UEL inova com salas especiais
Para o vestibular deste ano, a Universidade Estadual de Londrina (UEL) inovou no atendimento dispensado aos candidatos portadores de necessidades especiais. Para aqueles com deficiência auditiva, por exemplo, a Coordenadoria de Processos Seletivos (Cops) reservou pela primeira vez duas salas específicas onde os fiscais eram também intérpretes de Libras (Língua Brasileira de Sinais). Os dez candidatos inscritos aprovaram a iniciativa.

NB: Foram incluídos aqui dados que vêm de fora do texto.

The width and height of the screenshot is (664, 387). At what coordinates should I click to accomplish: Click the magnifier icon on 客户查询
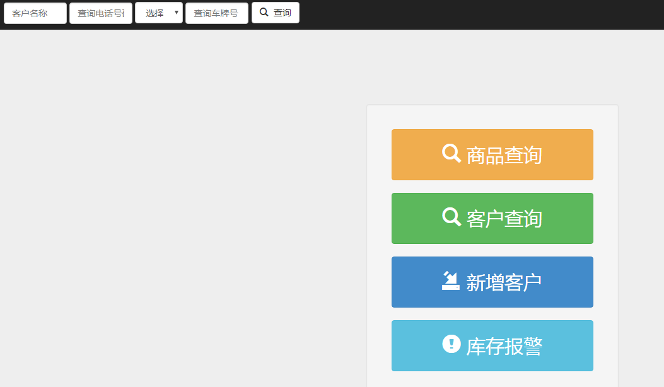coord(451,217)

A londrinense Juliana de Souza Assunção, 19 anos, candidata a uma vaga no curso de ciências biológicas, disse, por meio da linguagem de sinais, que ''achou boa a iniciativa porque facilitou sua compreensão''. Mas, por outro lado, reclamou da dificuldade das questões. ''São muitas matérias misturadas'', falou. O fiscal-intérprete, Marcel Belli, 19 anos, estudante de psicologia na instituição, também não viu dificuldades em dar um tratamento especial a esses candidatos. De acordo com ele, as provas transcorreram sem problemas.
Outros 17 vestibulandos portadores de deficiência visual, com dificuldades de locomoção e coordenação motora, ou que estavam se recuperando de cirurgias ou do pós-parto , também solicitaram atendimento especial.